On Wednesday, at the United Nations, Prime Minister Nawaz Sharif of Pakistan announced his intent to sign the test ban treaty within the next year. The Prime Minister linked this decision to the lifting of sanctions imposed in the wake of last May's nuclear tests. Yesterday, India's Prime Minister Vajpayee followed suit and announced to the U.N. General Assembly that his nation would also sign the Treaty within the year.
If both Pakistan and India sign the Comprehensive Test Ban Treaty, only North Korea will remain outside the worldwide group of nations in continuing to develop their nuclear program. Prompt U.S. ratification of the Treaty would not only demonstrate our support for Pakistan and India, but also encourage North Korea to join the world and reject nuclear testing.

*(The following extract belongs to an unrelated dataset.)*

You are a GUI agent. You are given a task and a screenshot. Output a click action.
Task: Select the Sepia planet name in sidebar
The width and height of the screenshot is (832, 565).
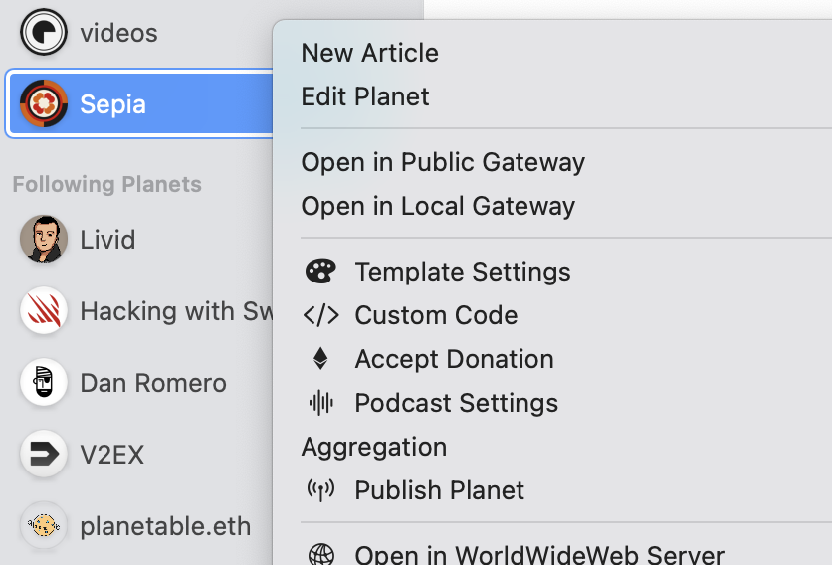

The recent tests by India and Pakistan are ominous proof that the greatest threat to humanity is still the danger of nuclear war. The CTBT would give the United States access to a vast worldwide network of nuclear monitoring stations. These additional stations would blanket the globe with sensors that can detect radiation, feel the ground shake from a nuclear test, or hear the sounds emanating underwater from a nuclear explosion. This network is possible only through the cooperative efforts of the CTBT, and it will clearly strengthen our national security.
We face a unique opportunity in the Senate, an opportunity to help the world pull back from the nuclear brink and end nuclear testing once and for all. Other nations look to the United States for international leadership. President Clinton has done his part, in signing the Treaty and submitting it to the Senate for ratification, as the Constitution requires. Now the Senate should do its part, and ratify the Comprehensive Test Ban Treaty.
Treaty ratification is the single most important step we can take today to reduce the dangers of nuclear war.